**Text for analysis:**
Finally after many months trying to convince Ce to go to Alcatraz without any luck, I went there with Hejer, our first foreign visitor. My motivations were two-folds: taking pictures of the City from a distance and getting some historical insight. The first one was almost fulfilled, but not quite the second for different reasons. First, except for the main building, the cellhouse, no other building on the island is still upright or intact. So it is very diconscerting to wander about amongst all the wrecked buildings. Secondly the audioguide for the cell visit was very poor: too much La-la-land for our taste. And above all, even if totally empty, this place remains a jail. I did not think to much about it whilst outside, as the garden are nice and the views all around the island are outstanding, but once inside that's another story. After having picked up your audio guide in the ex-shower room, the visit starts directly by the cells. It is a shock, are they are basically just TINY little cubicles! It is really disturbing to imagine a human being trapped there for years and years. And I felt also very uncomfortable about the way other visitors seemed so at-ease, taking pictures of themselves within the cells, making poor jokes or even looking bored for some of them... then I mostly took pictures of the outside and one of the cells, that you will find in the Alcatraz album.
The Indian Welcome inscription was put there by Native American political activists, after the prison was closed. They occupied Alcatraz three times in the 60s to make a stand for their rights, with not much success sadly.
The following pictures try to show the state of ruin of Alcatraz. On the left, staff barracks and on the right one of the warehouse.
But one or two buildings are still more or less in a good state. This one below used to house the Military Chapel
The only positive things about this visit: pretty birds and unique views of SF
Thankfully the day finished on a more positive note: Mexican food and cheerful compagny!
The future generation of paleographs will have days of fieldwork to decypher those signs in the restaurant toilets!

Source records:

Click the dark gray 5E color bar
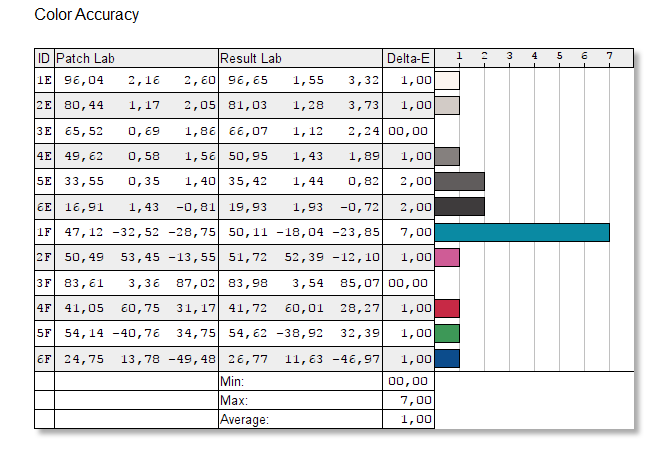click(460, 181)
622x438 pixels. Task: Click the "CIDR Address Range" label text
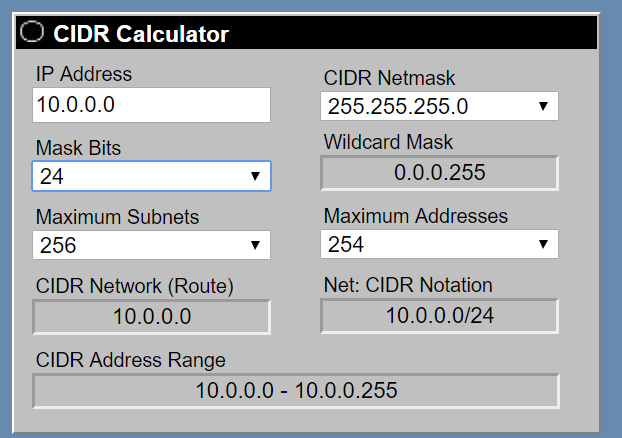[130, 360]
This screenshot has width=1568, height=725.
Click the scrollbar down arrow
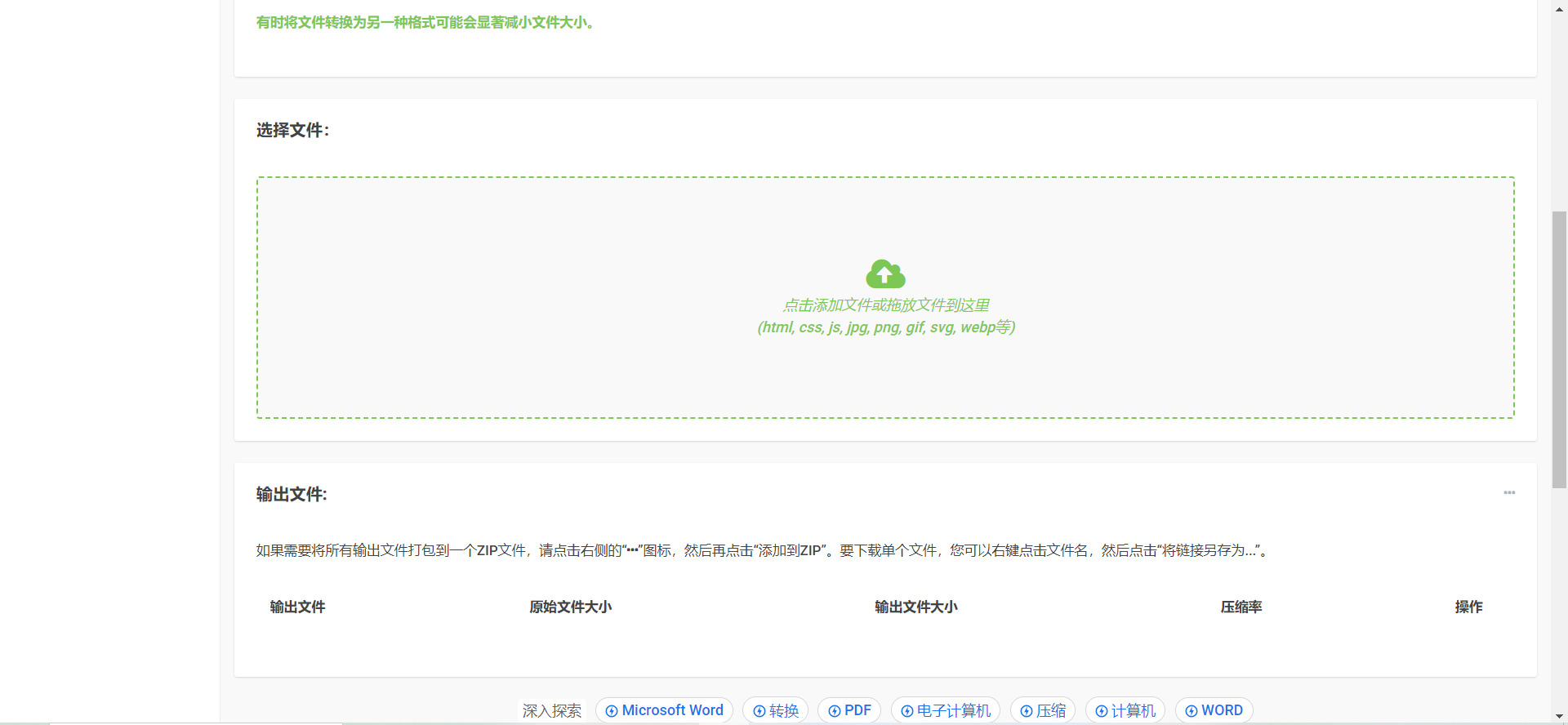pyautogui.click(x=1559, y=716)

**Prompt:**
Answer the following questions using the post about visiting Alcatraz.
1. Who put the Indian Welcome inscription on the island?
2. Where do visitors pick up the audio guide?
3. What did the building described as still "more or less in a good state" used to house?
These entries are separate from the post about visiting Alcatraz.

**Answer box:**
1. Native American political activists put it there after the prison was closed.
2. They pick it up in the ex-shower room.
3. It used to house the Military Chapel.